Jajaja! A mi cajón de trastos ya ha llegado la camisa de fuerza, esta junto con el deshuesados de cerezas, ninonoooo, léase alarma ambulancia!!
no voy a ninguna parte sin el pelador de aluminio que vende un señor en el Rastro desde hace años, una lengua para rebañar todos los guisos y el rallador de pie de Ikea, para hacer todo trocitos sin manchar apenas....
Mi rallador. Es el típico de Ikea de 4 caras, pero me encanta como ralla el tomate para guisotes, para pizzas, para todo.Y el queso en lascas para ensaladas, y las patatas para tortilla y las manzanas para tartas y...Eso y una mini tablita de madera de olivo (10x20cm) que le compré a un artesano en Galicia y al que no he vuelto a encontrar para comprarle una de tamaño decente.
Me gusta mucho este post. Que bueno es leer todas las opiniones tan diversas : ) Un saludo desde http://dialhogar.blogspot.com
Mi mamá tiene una juguera (licuadora) marca Braun que se trajo de Alemania a Santiago de Chile en 1975. Hace poco se rompió el recipiente para licuar, pero todavía la usa como picadora.,,,
No podría vivir sin el exprimidor de mi abuela. Es de cuando se casó y sólo le tuve que cambiar el enchufe. Es rojo y blanco de la marca Taurus, suuuper retro y me encanta! Además tengo de la otra abuela una batidora de varillas, con la que me siento una repostera de los años 50 por lo menos!Y hace casi un año me regalaron la thermomix y la verdad es que es total!! estaba esperando este calor para hacer gazpacho!En mi lista de artilugios pendientes hay una olla exprés :)
Para mí: mi cuchillo baratuchis, el único que corta recto, la báscula, una buena cuchara que no dé sabor (tengo de boj y olivo), una sartén de fondo grueso, tener un reloj a mano.
¿se publica?
Ah, y el centrifugador de ensalada.
La verdad es que a mi me dan sensacion de hogar, aunque se me este olvidando el cocinar...cuando vivia en Holanda entrar en una de esas tiemdas de menaje era como cuando Holly iba a Tiffany's. Ahora que vivo en Haiti me acuerdo y las idealizo. Igual que las fotos que aparecen en su blog, que me dan hambre :)

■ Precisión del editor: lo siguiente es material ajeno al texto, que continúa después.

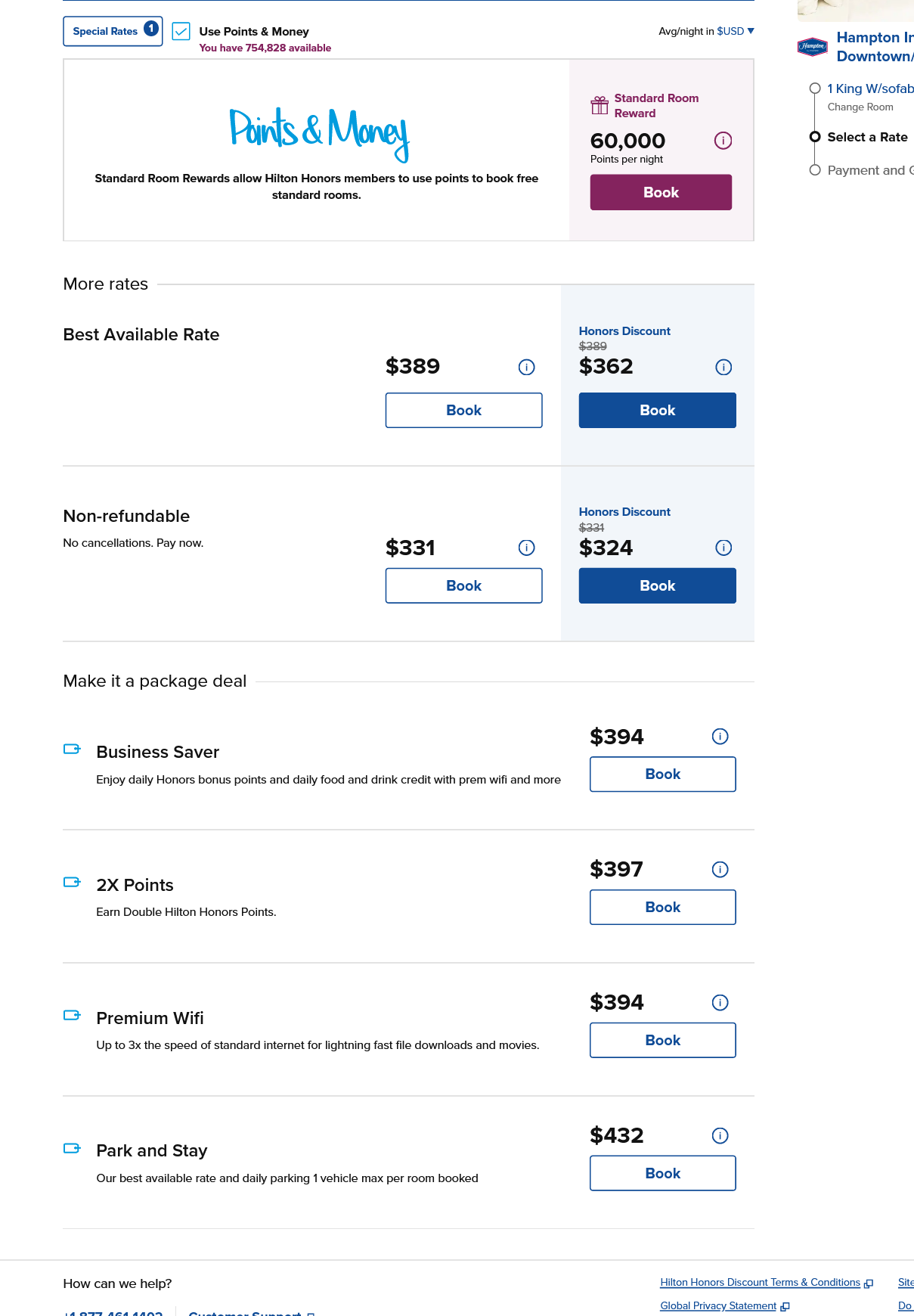
Task: Book the $324 Honors Discount non-refundable rate
Action: pos(658,585)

Hola: yo soy como Juan Echanove, fiel a mi cazuela Le Creuset. Tengo una de la que estoy enamorado y ya etoy pensando en comprar las siguiente. Un saludo!
El juego de ralladores cortadores alemán Börner. Desde que lo vi lo quise comprar .
¿Alguien sabe como se llama ese pinchador de huevos duros antes de cocer para que no se resquebrajen que venden en Alemania?
La minibatidora que hace la hermosa espuma para el capuccino
Si tuviese espacio quizá un horno electrico por aire caliente que vi en 1 teletienda TV.
Una más..no sin mi batidora!! :DD
Cuchillos! Uno sólo vale, un buen cuchillo de chef que sirva para todo es lo único que realmente echaría de menos.